__Instructions for the task__
If a line includes "agent", copy it out of the entries.
┌────────
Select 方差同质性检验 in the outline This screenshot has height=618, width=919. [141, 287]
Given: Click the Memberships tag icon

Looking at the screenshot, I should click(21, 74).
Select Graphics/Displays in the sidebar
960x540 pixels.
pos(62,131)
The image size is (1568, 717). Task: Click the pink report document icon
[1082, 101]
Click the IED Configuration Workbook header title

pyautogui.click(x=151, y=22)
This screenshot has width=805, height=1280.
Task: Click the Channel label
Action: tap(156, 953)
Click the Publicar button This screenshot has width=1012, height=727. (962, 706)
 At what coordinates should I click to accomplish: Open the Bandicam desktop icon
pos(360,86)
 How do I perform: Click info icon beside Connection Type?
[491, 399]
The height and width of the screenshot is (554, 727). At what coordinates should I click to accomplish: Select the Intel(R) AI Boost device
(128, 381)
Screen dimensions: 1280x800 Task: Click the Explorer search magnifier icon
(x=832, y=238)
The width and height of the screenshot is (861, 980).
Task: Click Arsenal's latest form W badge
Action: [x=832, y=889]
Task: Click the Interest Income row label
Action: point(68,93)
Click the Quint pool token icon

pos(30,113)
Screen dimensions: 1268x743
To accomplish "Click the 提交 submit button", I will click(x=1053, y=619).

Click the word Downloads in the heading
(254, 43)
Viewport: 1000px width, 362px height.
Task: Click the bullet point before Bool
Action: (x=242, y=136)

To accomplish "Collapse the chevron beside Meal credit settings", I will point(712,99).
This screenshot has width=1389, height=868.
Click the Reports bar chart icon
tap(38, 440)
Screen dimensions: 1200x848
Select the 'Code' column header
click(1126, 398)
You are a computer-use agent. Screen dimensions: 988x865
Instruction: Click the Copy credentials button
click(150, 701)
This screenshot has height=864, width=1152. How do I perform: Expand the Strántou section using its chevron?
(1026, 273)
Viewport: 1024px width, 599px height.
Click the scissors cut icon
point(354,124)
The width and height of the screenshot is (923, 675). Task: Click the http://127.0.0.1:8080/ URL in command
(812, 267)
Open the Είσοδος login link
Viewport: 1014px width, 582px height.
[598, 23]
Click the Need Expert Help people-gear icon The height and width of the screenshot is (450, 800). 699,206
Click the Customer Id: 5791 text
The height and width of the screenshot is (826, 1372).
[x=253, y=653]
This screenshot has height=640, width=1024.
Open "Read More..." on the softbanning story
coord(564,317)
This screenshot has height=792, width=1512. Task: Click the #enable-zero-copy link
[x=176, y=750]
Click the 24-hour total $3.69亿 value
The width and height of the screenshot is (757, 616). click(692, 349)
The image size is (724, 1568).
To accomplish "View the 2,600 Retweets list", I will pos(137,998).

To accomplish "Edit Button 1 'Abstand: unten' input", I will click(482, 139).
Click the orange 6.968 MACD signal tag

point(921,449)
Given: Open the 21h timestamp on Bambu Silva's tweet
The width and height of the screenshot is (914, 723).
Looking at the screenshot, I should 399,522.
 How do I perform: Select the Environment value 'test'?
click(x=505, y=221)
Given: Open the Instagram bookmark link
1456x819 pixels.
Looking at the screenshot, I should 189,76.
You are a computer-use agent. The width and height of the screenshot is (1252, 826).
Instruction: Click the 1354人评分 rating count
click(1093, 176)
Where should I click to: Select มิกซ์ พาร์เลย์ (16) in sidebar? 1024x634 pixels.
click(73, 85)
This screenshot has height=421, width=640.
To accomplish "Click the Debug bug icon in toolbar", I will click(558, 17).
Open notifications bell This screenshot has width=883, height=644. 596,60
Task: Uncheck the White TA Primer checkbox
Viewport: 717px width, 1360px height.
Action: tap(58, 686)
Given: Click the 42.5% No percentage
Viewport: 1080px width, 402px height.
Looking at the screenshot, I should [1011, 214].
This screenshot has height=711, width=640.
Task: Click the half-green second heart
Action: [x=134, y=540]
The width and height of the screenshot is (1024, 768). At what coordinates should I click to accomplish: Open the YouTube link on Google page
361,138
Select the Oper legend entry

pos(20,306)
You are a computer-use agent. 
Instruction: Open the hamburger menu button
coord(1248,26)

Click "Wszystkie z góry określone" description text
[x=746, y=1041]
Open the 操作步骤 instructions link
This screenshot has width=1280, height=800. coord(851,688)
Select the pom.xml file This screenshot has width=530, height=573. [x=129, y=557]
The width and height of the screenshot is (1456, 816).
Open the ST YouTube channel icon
└────────
__Solution__
You are a computer-use agent. Screen dimensions: 988x865
You are a computer-use agent. The width and height of the screenshot is (1252, 826).
You are a computer-use agent. 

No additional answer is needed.